Angry And Brokenhearted But Determined In Milford, Pennsylvania

Demonstrators protesting Trump regime at city hall in Milford, Pennsylvania on April 5, 2025
A crowd of about 300 to 400 gathered yesterday on Broad Street in front of the Pike County Courthouse in Milford, Pennsylvania on a drizzly afternoon in April of 2025 to protest against Donald Trump. As I looked around at the people, liberally salted with gray hair and weathered faces, I realized that many, like us, had been doing this for a long time.
I could have seen them at a Vietnam War protest in Georgia or Colorado, or an anti-racism march in New Orleans, or a Human Rights Campaign fund raiser in Nashville, or an early-days feminist gathering in New York City. In each of those places, their faces, unlined and framed in un-gray hair, would have looked the same as they looked today: at once mad and sad that it was necessary once again to use their voices to state the obvious, that we are all equal in the eyes of the law, that war is a crime, that our bodies belong to us and not to legislators, that healthcare is a right, not a privilege, that allowing others to live in poverty is unacceptable, that wealth may convey power but not goodness.
We thought Nixon was evil, that both Bushes were studiedly stupid, that Reagan was a puppet, that Trump the first time around was a fool. We used our votes, we used our voices, we used our feet, some of us got beaten, some were arrested, and all of us thought that we had won something big when our nation – yes, this country – elected a Black man to the presidency. Along the way we won battles, even some major, unexpected ones at the Supreme Court.

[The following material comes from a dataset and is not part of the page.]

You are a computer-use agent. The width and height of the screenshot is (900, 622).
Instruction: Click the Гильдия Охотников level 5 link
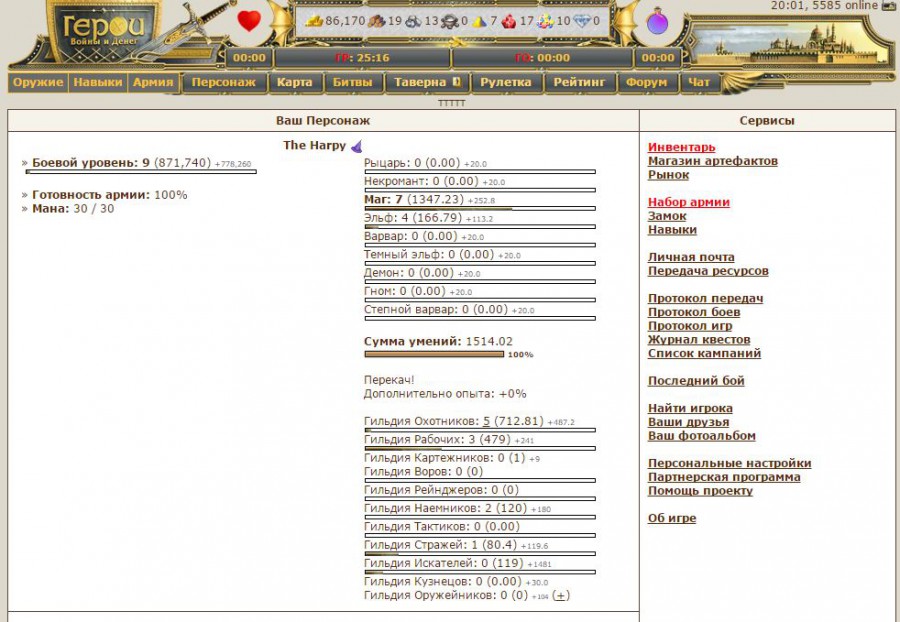coord(486,422)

There were setbacks, sure, and frustration, but nothing like this.
And so, there we were, angry and sad beyond the point of tears that once again the country that we sometimes found so difficult to love is broken again and needs us. But I saw something else in the faces around Tracy and me: I saw the same strength that helped to end a war and gain rights that had been denied, the same will that served to hold us together and drive us forward. I saw the indomitable love we have depended on to overcome hate, and beneath those angry brows, I saw eyes filled with determination and hope.